■ PASSAGE SHOWN
Other elements came out pristine, but the central element still had a little spot or two.

being overzealous I cleaned it with a 1:1 mixture of hydrogen peroxide and ammonia, which should clean fungus, isn't it, so it should have been e good on other kind of less pesky dirt.

As a result dirt spread all over the surface following my finger's motion, leaving a footprint exactly like it is found when you perfunctory clean viewing glasses with a tissue and it does just spread skin fat all around.

Washing with distilled water had no effect.

I was thinking of using hot or boiling distilled water but I do not know if the coating would resist.

Element is a negative lens so it shouldn't be cemented.

Experimenting in corpore vili so no problems if I lose something.
 
91% isopropyl alcohol aka rubbing alcohol
You should be cleaning with something that evaporates quickly w/o leaving any residue.
This does that.

Make sure it is the 91%, not the weaker version.
 
Proper optics are cleaned in a certain way with certain materials. This is possibly a lens cleaning tissue, tweezers, and methanol.
As said above you can use isopropanol, as a safer replacement.


You can also do it by breathing on it and wiping it off with your t-shirt. For camera lenses imaging, doesnt really matter:) Will not look sparkling clean but image will be fine.

Your choice.
 
You supposed to drop peroxide/ammonia mix only to affected by fungus area. And let is seat for several minutes to make effect. After it has to be removed not by cleaning it like reading glasses, but "sponge" way. With cotton swab or cleaning tissue...
No water, it is not noodle dish. Russians like vodka, but clear spirit is preferable.
In Maizenberg book it is mentioned to take extra care with cleaning of internal optics, due to anti-glare layer applied on the lens surface.
 
I would try putting some "Cold Cream" on the lens surface for a couple hours, overnight if the 2 hours doesn't clear it up (fungus, that is).

For getting it absolutely clean, use a cotton swab (as many as you need, they are cheap) and Ronsonol and lots of patience.

■ DATA RECORDS
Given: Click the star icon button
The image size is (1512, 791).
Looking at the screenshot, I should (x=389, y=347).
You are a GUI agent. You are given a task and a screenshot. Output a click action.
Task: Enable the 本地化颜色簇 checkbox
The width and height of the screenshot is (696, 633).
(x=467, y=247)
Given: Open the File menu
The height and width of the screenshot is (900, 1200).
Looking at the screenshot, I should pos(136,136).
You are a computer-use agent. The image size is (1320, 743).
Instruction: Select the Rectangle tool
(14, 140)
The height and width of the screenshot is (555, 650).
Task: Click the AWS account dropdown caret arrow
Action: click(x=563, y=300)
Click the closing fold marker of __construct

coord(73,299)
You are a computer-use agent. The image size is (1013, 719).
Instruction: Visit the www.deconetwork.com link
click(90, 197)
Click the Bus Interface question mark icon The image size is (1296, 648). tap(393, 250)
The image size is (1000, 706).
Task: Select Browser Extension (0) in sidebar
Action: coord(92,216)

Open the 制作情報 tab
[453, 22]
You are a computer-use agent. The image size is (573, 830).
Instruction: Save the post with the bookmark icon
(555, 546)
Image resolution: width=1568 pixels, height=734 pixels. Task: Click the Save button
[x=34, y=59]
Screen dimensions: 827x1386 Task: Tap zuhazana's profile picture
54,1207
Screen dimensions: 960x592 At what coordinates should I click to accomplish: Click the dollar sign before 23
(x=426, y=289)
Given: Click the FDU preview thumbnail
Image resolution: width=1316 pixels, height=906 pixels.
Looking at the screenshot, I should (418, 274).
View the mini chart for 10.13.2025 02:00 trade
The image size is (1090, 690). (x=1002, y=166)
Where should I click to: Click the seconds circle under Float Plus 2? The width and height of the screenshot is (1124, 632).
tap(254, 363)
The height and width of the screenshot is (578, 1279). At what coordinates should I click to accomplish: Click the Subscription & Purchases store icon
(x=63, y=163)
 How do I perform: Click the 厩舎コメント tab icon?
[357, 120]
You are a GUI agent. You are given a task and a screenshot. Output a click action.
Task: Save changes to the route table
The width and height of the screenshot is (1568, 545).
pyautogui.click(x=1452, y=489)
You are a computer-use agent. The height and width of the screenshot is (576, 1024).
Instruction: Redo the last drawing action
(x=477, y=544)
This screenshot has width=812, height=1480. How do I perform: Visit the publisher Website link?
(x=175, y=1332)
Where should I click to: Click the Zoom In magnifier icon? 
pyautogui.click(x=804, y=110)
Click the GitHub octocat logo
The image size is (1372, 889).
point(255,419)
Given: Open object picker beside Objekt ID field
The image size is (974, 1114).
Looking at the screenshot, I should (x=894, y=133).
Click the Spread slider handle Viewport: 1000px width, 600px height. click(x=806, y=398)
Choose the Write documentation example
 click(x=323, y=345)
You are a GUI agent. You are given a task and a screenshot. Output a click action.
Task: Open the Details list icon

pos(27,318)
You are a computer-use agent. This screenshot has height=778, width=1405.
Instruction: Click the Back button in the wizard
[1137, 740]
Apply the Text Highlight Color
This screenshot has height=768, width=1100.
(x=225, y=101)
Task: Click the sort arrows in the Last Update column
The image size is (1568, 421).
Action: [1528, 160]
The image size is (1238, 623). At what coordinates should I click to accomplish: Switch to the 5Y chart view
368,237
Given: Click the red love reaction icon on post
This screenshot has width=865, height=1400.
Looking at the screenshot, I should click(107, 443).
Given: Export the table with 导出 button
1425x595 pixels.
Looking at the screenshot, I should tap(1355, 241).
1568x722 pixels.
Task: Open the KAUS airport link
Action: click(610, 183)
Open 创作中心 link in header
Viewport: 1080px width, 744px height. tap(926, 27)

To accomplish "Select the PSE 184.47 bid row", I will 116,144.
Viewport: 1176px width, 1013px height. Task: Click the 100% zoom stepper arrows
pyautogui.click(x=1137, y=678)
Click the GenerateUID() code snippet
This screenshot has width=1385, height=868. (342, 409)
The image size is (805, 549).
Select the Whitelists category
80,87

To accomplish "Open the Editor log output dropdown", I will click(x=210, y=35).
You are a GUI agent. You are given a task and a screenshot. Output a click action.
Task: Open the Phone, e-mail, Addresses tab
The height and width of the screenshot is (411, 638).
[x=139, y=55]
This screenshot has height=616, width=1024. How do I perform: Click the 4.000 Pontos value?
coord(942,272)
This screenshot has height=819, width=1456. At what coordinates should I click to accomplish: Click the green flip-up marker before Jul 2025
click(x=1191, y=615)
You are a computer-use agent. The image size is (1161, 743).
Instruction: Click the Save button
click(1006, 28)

■ PROBLEM DESCRIPTION
Reproduce word for word the part of the lens-cleaning thread starting at "Experimenting in corpore" and ending at "This does that.". The items have no role in this exercise.

■ WRITTEN ANSWER
Experimenting in corpore vili so no problems if I lose something.
 
91% isopropyl alcohol aka rubbing alcohol
You should be cleaning with something that evaporates quickly w/o leaving any residue.
This does that.